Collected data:
....................

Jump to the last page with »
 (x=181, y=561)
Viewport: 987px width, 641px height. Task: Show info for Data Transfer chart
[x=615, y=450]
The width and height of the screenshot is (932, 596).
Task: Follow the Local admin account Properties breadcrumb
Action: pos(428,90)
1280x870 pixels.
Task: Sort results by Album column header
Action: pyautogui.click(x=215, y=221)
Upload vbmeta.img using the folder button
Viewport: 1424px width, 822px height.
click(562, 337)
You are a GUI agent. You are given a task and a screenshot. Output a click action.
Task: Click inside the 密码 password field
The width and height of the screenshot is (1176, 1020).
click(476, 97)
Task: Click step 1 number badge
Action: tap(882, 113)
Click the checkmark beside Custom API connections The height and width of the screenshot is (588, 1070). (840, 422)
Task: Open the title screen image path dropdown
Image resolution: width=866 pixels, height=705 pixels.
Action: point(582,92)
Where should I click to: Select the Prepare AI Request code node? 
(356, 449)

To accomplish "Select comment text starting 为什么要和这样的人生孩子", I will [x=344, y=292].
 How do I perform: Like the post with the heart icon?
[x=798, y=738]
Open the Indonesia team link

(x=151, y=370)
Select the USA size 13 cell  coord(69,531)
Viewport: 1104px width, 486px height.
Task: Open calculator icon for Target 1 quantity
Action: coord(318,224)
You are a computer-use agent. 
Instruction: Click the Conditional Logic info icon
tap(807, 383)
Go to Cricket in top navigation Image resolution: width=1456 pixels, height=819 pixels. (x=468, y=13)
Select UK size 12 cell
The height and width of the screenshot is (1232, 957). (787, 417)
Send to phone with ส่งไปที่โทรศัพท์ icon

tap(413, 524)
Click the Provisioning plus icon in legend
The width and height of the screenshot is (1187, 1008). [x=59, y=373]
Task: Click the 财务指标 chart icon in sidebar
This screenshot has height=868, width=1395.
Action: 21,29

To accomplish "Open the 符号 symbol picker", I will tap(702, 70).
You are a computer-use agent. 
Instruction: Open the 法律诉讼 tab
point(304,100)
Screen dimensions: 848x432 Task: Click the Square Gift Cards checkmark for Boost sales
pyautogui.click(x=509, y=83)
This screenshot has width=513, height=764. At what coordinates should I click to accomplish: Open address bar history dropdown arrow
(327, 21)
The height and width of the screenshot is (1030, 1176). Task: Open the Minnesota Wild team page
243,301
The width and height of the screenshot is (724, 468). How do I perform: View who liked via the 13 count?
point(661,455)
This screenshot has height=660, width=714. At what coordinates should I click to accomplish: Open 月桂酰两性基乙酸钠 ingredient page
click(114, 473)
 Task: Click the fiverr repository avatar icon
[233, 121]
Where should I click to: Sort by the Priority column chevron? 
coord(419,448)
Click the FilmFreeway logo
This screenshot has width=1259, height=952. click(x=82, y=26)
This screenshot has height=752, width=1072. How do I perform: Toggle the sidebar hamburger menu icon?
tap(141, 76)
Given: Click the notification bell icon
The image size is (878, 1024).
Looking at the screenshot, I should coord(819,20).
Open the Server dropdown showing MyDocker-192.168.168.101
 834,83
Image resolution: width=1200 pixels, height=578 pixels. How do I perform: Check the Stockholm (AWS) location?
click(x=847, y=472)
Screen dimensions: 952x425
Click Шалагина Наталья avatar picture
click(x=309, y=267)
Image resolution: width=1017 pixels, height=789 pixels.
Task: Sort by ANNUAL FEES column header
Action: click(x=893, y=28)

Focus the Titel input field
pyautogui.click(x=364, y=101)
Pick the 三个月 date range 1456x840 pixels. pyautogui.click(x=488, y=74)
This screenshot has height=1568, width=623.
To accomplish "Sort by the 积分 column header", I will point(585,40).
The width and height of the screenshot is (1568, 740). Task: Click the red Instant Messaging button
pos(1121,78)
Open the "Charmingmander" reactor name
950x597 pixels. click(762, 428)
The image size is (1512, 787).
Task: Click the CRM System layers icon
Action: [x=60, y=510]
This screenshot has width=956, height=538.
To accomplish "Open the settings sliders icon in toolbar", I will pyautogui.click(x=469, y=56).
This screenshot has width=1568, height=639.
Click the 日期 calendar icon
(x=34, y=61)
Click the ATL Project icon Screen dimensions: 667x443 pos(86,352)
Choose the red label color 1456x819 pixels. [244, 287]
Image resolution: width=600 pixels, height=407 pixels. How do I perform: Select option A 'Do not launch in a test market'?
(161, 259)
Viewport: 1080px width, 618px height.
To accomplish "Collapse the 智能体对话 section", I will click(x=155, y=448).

....................

(YOUR TASK)
Restate the records exactly. Leave nothing out.

(ANSWER TO THIS EXERCISE)
Jump to the last page with »
 (x=181, y=561)
Viewport: 987px width, 641px height. Task: Show info for Data Transfer chart
[x=615, y=450]
The width and height of the screenshot is (932, 596).
Task: Follow the Local admin account Properties breadcrumb
Action: pos(428,90)
1280x870 pixels.
Task: Sort results by Album column header
Action: pyautogui.click(x=215, y=221)
Upload vbmeta.img using the folder button
Viewport: 1424px width, 822px height.
click(562, 337)
You are a GUI agent. You are given a task and a screenshot. Output a click action.
Task: Click inside the 密码 password field
The width and height of the screenshot is (1176, 1020).
click(476, 97)
Task: Click step 1 number badge
Action: tap(882, 113)
Click the checkmark beside Custom API connections The height and width of the screenshot is (588, 1070). (840, 422)
Task: Open the title screen image path dropdown
Image resolution: width=866 pixels, height=705 pixels.
Action: point(582,92)
Where should I click to: Select the Prepare AI Request code node? 
(356, 449)

To accomplish "Select comment text starting 为什么要和这样的人生孩子", I will [x=344, y=292].
 How do I perform: Like the post with the heart icon?
[x=798, y=738]
Open the Indonesia team link

(x=151, y=370)
Select the USA size 13 cell  coord(69,531)
Viewport: 1104px width, 486px height.
Task: Open calculator icon for Target 1 quantity
Action: coord(318,224)
You are a computer-use agent. 
Instruction: Click the Conditional Logic info icon
tap(807, 383)
Go to Cricket in top navigation Image resolution: width=1456 pixels, height=819 pixels. (x=468, y=13)
Select UK size 12 cell
The height and width of the screenshot is (1232, 957). (787, 417)
Send to phone with ส่งไปที่โทรศัพท์ icon

tap(413, 524)
Click the Provisioning plus icon in legend
The width and height of the screenshot is (1187, 1008). [x=59, y=373]
Task: Click the 财务指标 chart icon in sidebar
This screenshot has height=868, width=1395.
Action: 21,29

To accomplish "Open the 符号 symbol picker", I will tap(702, 70).
You are a computer-use agent. 
Instruction: Open the 法律诉讼 tab
point(304,100)
Screen dimensions: 848x432 Task: Click the Square Gift Cards checkmark for Boost sales
pyautogui.click(x=509, y=83)
This screenshot has width=513, height=764. At what coordinates should I click to accomplish: Open address bar history dropdown arrow
(327, 21)
The height and width of the screenshot is (1030, 1176). Task: Open the Minnesota Wild team page
243,301
The width and height of the screenshot is (724, 468). How do I perform: View who liked via the 13 count?
point(661,455)
This screenshot has height=660, width=714. At what coordinates should I click to accomplish: Open 月桂酰两性基乙酸钠 ingredient page
click(114, 473)
 Task: Click the fiverr repository avatar icon
[233, 121]
Where should I click to: Sort by the Priority column chevron? 
coord(419,448)
Click the FilmFreeway logo
This screenshot has width=1259, height=952. click(x=82, y=26)
This screenshot has height=752, width=1072. How do I perform: Toggle the sidebar hamburger menu icon?
tap(141, 76)
Given: Click the notification bell icon
The image size is (878, 1024).
Looking at the screenshot, I should coord(819,20).
Open the Server dropdown showing MyDocker-192.168.168.101
 834,83
Image resolution: width=1200 pixels, height=578 pixels. How do I perform: Check the Stockholm (AWS) location?
click(x=847, y=472)
Screen dimensions: 952x425
Click Шалагина Наталья avatar picture
click(x=309, y=267)
Image resolution: width=1017 pixels, height=789 pixels.
Task: Sort by ANNUAL FEES column header
Action: click(x=893, y=28)

Focus the Titel input field
pyautogui.click(x=364, y=101)
Pick the 三个月 date range 1456x840 pixels. pyautogui.click(x=488, y=74)
This screenshot has height=1568, width=623.
To accomplish "Sort by the 积分 column header", I will point(585,40).
The width and height of the screenshot is (1568, 740). Task: Click the red Instant Messaging button
pos(1121,78)
Open the "Charmingmander" reactor name
950x597 pixels. click(762, 428)
The image size is (1512, 787).
Task: Click the CRM System layers icon
Action: [x=60, y=510]
This screenshot has width=956, height=538.
To accomplish "Open the settings sliders icon in toolbar", I will pyautogui.click(x=469, y=56).
This screenshot has width=1568, height=639.
Click the 日期 calendar icon
(x=34, y=61)
Click the ATL Project icon Screen dimensions: 667x443 pos(86,352)
Choose the red label color 1456x819 pixels. [244, 287]
Image resolution: width=600 pixels, height=407 pixels. How do I perform: Select option A 'Do not launch in a test market'?
(161, 259)
Viewport: 1080px width, 618px height.
To accomplish "Collapse the 智能体对话 section", I will click(x=155, y=448).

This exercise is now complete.